* _TASK STATEMENT_
Copy out all of the records. Keep every word exact.

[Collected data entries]
|---|

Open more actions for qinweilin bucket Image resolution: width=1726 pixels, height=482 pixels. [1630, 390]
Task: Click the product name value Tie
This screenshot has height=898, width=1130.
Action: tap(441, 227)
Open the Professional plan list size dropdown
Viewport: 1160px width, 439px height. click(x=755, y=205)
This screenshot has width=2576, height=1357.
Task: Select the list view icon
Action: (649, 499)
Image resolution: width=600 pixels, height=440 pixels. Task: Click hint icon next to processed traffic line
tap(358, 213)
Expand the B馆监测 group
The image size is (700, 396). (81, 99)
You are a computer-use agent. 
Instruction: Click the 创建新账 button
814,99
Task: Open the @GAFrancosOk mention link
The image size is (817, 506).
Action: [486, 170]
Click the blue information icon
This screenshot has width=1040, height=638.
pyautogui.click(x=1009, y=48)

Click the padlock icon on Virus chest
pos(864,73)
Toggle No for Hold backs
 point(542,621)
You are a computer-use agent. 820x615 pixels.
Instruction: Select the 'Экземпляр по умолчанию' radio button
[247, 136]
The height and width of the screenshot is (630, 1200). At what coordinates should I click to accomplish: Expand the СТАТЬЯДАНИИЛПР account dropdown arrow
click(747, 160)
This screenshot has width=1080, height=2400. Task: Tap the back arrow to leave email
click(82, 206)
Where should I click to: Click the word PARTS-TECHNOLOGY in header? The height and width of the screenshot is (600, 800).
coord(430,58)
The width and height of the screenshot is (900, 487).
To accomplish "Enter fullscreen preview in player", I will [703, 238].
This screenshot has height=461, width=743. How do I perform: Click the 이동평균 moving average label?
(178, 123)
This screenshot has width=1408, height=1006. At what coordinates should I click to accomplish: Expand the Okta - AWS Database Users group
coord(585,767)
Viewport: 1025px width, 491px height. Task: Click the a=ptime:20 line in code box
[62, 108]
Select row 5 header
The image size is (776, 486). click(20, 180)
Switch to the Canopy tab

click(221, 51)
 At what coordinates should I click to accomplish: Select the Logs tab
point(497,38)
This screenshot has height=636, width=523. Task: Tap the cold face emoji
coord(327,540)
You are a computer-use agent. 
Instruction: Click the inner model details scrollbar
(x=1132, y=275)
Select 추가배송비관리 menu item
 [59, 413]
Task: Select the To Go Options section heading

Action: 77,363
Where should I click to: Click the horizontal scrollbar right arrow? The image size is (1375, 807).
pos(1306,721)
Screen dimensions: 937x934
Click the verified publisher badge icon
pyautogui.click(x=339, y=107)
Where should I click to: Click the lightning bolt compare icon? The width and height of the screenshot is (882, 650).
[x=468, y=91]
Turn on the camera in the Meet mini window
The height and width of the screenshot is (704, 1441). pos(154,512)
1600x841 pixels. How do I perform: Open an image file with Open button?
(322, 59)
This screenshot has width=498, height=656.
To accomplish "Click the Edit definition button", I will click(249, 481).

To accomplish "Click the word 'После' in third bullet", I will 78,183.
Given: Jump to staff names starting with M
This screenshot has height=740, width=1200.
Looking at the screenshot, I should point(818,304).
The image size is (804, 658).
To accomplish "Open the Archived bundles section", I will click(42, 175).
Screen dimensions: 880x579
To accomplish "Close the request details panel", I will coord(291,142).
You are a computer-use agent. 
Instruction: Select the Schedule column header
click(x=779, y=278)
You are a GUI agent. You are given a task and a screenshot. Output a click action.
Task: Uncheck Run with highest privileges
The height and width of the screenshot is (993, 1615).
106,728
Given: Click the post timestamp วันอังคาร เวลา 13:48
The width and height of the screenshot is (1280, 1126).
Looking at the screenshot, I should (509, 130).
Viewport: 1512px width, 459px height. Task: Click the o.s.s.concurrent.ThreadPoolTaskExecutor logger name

|---|

* _RESPONSE_
Open more actions for qinweilin bucket Image resolution: width=1726 pixels, height=482 pixels. [1630, 390]
Task: Click the product name value Tie
This screenshot has height=898, width=1130.
Action: tap(441, 227)
Open the Professional plan list size dropdown
Viewport: 1160px width, 439px height. click(x=755, y=205)
This screenshot has width=2576, height=1357.
Task: Select the list view icon
Action: (649, 499)
Image resolution: width=600 pixels, height=440 pixels. Task: Click hint icon next to processed traffic line
tap(358, 213)
Expand the B馆监测 group
The image size is (700, 396). (81, 99)
You are a computer-use agent. 
Instruction: Click the 创建新账 button
814,99
Task: Open the @GAFrancosOk mention link
The image size is (817, 506).
Action: [486, 170]
Click the blue information icon
This screenshot has width=1040, height=638.
pyautogui.click(x=1009, y=48)

Click the padlock icon on Virus chest
pos(864,73)
Toggle No for Hold backs
 point(542,621)
You are a computer-use agent. 820x615 pixels.
Instruction: Select the 'Экземпляр по умолчанию' radio button
[247, 136]
The height and width of the screenshot is (630, 1200). At what coordinates should I click to accomplish: Expand the СТАТЬЯДАНИИЛПР account dropdown arrow
click(747, 160)
This screenshot has width=1080, height=2400. Task: Tap the back arrow to leave email
click(82, 206)
Where should I click to: Click the word PARTS-TECHNOLOGY in header? The height and width of the screenshot is (600, 800).
coord(430,58)
The width and height of the screenshot is (900, 487).
To accomplish "Enter fullscreen preview in player", I will [703, 238].
This screenshot has height=461, width=743. How do I perform: Click the 이동평균 moving average label?
(178, 123)
This screenshot has width=1408, height=1006. At what coordinates should I click to accomplish: Expand the Okta - AWS Database Users group
coord(585,767)
Viewport: 1025px width, 491px height. Task: Click the a=ptime:20 line in code box
[62, 108]
Select row 5 header
The image size is (776, 486). click(20, 180)
Switch to the Canopy tab

click(221, 51)
 At what coordinates should I click to accomplish: Select the Logs tab
point(497,38)
This screenshot has height=636, width=523. Task: Tap the cold face emoji
coord(327,540)
You are a computer-use agent. 
Instruction: Click the inner model details scrollbar
(x=1132, y=275)
Select 추가배송비관리 menu item
 [59, 413]
Task: Select the To Go Options section heading

Action: 77,363
Where should I click to: Click the horizontal scrollbar right arrow? The image size is (1375, 807).
pos(1306,721)
Screen dimensions: 937x934
Click the verified publisher badge icon
pyautogui.click(x=339, y=107)
Where should I click to: Click the lightning bolt compare icon? The width and height of the screenshot is (882, 650).
[x=468, y=91]
Turn on the camera in the Meet mini window
The height and width of the screenshot is (704, 1441). pos(154,512)
1600x841 pixels. How do I perform: Open an image file with Open button?
(322, 59)
This screenshot has width=498, height=656.
To accomplish "Click the Edit definition button", I will click(249, 481).

To accomplish "Click the word 'После' in third bullet", I will 78,183.
Given: Jump to staff names starting with M
This screenshot has height=740, width=1200.
Looking at the screenshot, I should point(818,304).
The image size is (804, 658).
To accomplish "Open the Archived bundles section", I will click(42, 175).
Screen dimensions: 880x579
To accomplish "Close the request details panel", I will coord(291,142).
You are a computer-use agent. 
Instruction: Select the Schedule column header
click(x=779, y=278)
You are a GUI agent. You are given a task and a screenshot. Output a click action.
Task: Uncheck Run with highest privileges
The height and width of the screenshot is (993, 1615).
106,728
Given: Click the post timestamp วันอังคาร เวลา 13:48
The width and height of the screenshot is (1280, 1126).
Looking at the screenshot, I should (509, 130).
Viewport: 1512px width, 459px height. Task: Click the o.s.s.concurrent.ThreadPoolTaskExecutor logger name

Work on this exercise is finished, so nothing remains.